#### About this exercise:
Using the entries that follow, collect the lines where the word "will" appears.

#### Records provided:
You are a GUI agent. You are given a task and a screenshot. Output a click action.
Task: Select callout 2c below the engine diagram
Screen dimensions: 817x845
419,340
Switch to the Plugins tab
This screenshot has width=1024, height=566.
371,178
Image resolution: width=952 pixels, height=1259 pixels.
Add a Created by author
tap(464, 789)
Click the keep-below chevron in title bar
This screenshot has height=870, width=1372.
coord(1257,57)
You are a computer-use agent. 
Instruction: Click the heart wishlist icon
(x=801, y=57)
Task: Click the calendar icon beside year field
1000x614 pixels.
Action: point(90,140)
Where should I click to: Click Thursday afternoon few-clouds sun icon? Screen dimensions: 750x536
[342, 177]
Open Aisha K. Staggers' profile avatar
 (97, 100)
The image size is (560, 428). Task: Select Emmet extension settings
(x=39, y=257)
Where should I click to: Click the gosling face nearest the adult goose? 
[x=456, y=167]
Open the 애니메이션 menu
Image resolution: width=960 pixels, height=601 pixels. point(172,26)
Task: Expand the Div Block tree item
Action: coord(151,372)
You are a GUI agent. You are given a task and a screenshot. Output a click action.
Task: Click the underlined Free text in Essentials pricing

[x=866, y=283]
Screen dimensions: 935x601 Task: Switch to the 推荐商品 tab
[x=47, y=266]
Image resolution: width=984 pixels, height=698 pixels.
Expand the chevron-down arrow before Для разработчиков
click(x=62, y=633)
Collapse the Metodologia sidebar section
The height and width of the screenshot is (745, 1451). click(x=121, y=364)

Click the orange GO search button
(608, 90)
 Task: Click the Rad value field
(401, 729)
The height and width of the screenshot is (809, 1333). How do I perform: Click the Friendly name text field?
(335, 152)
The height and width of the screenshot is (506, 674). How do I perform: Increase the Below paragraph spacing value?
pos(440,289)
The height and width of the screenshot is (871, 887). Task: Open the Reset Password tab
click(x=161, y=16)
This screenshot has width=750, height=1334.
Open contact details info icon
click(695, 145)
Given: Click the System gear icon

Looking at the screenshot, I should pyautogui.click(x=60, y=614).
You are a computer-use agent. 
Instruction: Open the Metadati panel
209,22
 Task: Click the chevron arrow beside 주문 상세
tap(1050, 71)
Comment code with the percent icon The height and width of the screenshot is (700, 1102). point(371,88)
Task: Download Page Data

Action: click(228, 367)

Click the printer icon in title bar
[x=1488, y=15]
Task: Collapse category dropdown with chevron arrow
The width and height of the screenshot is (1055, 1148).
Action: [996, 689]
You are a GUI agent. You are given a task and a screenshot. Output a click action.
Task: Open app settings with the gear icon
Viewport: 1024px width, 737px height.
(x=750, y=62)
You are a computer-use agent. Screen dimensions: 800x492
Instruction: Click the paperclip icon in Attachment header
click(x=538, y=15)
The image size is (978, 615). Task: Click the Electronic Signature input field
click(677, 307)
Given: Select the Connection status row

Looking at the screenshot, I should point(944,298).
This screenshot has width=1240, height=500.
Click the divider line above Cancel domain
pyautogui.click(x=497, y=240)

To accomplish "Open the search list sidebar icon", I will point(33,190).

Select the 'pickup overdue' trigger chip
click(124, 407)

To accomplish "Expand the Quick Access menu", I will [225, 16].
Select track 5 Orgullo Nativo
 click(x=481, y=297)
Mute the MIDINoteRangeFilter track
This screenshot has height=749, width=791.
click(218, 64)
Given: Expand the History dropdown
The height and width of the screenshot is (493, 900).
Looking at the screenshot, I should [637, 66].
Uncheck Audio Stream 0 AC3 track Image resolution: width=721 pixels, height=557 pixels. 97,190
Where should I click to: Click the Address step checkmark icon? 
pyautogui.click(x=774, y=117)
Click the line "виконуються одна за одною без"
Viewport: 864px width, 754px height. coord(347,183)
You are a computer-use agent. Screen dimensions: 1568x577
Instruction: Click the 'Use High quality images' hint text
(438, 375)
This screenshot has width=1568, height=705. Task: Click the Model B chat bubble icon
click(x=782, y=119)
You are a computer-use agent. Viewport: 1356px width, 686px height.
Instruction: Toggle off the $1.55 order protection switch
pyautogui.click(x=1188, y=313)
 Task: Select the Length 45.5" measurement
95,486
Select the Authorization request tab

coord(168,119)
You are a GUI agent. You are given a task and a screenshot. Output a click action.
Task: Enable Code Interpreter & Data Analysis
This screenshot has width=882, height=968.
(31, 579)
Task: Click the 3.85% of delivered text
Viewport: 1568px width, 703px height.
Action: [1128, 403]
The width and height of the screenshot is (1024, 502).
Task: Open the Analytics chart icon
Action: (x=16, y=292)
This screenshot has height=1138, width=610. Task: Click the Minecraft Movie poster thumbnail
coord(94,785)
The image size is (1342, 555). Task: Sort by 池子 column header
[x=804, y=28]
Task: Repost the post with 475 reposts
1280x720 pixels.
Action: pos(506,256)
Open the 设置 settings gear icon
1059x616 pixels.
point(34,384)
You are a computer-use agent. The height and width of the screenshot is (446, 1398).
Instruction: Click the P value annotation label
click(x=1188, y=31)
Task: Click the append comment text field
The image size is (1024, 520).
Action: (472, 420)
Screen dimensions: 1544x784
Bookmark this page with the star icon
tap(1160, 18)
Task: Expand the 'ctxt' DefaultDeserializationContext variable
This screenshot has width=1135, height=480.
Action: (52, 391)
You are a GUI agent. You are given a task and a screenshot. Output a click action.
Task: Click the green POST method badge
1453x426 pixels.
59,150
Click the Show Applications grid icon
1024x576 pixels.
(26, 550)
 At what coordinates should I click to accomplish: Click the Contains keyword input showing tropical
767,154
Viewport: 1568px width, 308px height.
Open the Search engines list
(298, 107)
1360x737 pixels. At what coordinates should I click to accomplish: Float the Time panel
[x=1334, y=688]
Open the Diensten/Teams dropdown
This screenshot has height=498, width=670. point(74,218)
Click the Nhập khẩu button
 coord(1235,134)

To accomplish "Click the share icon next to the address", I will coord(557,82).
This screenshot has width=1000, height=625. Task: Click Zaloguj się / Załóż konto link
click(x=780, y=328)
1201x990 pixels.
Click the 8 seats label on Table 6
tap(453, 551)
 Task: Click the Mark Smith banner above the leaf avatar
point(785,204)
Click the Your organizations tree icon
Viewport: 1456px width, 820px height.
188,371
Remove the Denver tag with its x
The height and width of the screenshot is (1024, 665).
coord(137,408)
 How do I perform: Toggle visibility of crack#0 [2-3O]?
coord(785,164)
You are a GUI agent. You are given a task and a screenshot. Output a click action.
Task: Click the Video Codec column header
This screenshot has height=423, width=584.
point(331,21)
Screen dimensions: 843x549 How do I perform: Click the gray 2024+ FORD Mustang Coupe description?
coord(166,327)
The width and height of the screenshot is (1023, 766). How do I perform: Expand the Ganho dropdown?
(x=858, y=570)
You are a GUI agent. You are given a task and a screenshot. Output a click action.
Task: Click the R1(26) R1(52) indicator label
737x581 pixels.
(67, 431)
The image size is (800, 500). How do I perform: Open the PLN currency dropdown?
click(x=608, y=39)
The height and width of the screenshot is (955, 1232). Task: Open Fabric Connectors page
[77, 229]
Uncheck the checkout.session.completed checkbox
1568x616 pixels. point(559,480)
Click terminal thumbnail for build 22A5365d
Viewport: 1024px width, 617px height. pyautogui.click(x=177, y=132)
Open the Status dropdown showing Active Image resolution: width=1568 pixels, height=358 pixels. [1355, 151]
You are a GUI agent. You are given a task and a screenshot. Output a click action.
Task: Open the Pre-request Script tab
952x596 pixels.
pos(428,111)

#### Solution to the exercise:
To accomplish "Open the search list sidebar icon", I will point(33,190).
To accomplish "Expand the Quick Access menu", I will [225, 16].
To accomplish "Click the share icon next to the address", I will coord(557,82).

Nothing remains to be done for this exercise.